Re: [xliff] From Mat Lovatt: reformat Summary Of Options.doc

xliff message

Subject: Re: [xliff] From Mat Lovatt: reformat Summary Of Options.doc

From: Tony Jewtushenko <Tony.Jewtushenko@oracle.com>

To: "Reynolds, Peter" <Peter.Reynolds@bowneglobal.ie>,xliff@lists.oasis-open.org

Date: Tue, 28 Jan 2003 15:10:39 +0000

Title: Reformat Summary Of Options

Hi Peter:

Thanks for the input.

On the issue of reformat itself - Doug's proposal fixes the reformat limitation in the 1.0 spec.
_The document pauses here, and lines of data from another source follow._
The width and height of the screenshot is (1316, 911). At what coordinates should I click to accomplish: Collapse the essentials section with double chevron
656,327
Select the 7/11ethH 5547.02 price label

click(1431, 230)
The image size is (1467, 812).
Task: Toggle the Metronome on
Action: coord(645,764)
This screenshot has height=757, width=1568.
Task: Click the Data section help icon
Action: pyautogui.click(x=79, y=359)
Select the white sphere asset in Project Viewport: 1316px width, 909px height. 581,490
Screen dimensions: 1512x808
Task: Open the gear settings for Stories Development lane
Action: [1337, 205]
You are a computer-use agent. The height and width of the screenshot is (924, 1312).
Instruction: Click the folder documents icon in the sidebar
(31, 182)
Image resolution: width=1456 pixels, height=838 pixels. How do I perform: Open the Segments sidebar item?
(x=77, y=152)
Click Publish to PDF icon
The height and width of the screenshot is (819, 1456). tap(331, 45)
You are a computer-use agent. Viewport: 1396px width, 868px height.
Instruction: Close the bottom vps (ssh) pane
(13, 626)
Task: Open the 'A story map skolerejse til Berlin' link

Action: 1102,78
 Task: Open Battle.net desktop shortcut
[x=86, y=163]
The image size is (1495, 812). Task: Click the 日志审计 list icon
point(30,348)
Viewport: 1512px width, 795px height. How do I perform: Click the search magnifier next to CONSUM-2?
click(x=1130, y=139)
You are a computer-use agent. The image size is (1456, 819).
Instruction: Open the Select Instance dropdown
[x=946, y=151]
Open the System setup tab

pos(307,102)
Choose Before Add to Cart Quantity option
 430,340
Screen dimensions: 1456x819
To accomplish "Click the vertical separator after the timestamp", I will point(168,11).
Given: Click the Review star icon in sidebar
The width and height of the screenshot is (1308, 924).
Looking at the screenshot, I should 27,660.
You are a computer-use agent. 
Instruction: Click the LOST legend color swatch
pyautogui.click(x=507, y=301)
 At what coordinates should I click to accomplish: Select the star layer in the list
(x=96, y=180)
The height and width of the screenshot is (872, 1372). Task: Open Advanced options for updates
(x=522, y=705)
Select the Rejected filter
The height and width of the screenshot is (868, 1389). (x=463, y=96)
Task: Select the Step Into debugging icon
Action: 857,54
At today's meeting it would be most productive to focus on closing this final issue off and moving onto the end-game tasks related to 1.1. We'll have plenty of opportunity at a future post-mortem session to rehash the successes and failures of the 1.1 project work.

Regards,

Tony

----- Original Message -----

From: Reynolds, Peter

To: xliff@lists.oasis-open.org

Cc: ddomeny@ektron.com ; 'Matthew.Lovatt'

Sent: Tuesday, January 28, 2003 12:08 PM

Subject: RE: [xliff] From Mat Lovatt: reformat Summary Of Options.doc

Hi all,

I too think Doug's proposal is the best way forward.

I also think we should discuss the comments from Yves and John on versions. This discussion on reformat was not even mentioned in May of last year when we came up with the final list of what should be in 1.1. If I rember correctly we decided that the deadline for making suggestions for 1.1 was before our face to face meeting in May. We then came from that meeting with a list of issues which had to been finalised. It is now seven months later and many new issues have been added. I think they have contributed to the spec but I agree with Yves comments that maybe we would have done things differently for a 2.0 specification and we could have achieved this in the same time.

Thanks,

Peter.

-----Original Message-----
From: Matthew.Lovatt [mailto:Matthew.Lovatt@oracle.com]
Sent: 28 January 2003 11:37
To: ddomeny@ektron.com; xliff@lists.oasis-open.org
Subject: Re: [xliff] From Mat Lovatt: reformat Summary Of Options.doc

I have finally had a chance to read Doug's mail in depth

I fully endorse his new proposal

While it may not be as neat and pretty as option 2, it does five us all the required control while remaining compatible with 1.0

I would be happy to use this new proposal in 1.1, and we can have another look at option 2 in XLIFF 2.0

Mat

----- Original Message -----

From: Doug Domeny

To: xliff@lists.oasis-open.org

Sent: Thursday, January 23, 2003 6:05 PM

Subject: RE: [xliff] From Mat Lovatt: reformat Summary Of Options.doc

Thank you for the summary, Tony. I agree with the options, but I have a few comments about compatibility and the need to retool. And I actually have another option too.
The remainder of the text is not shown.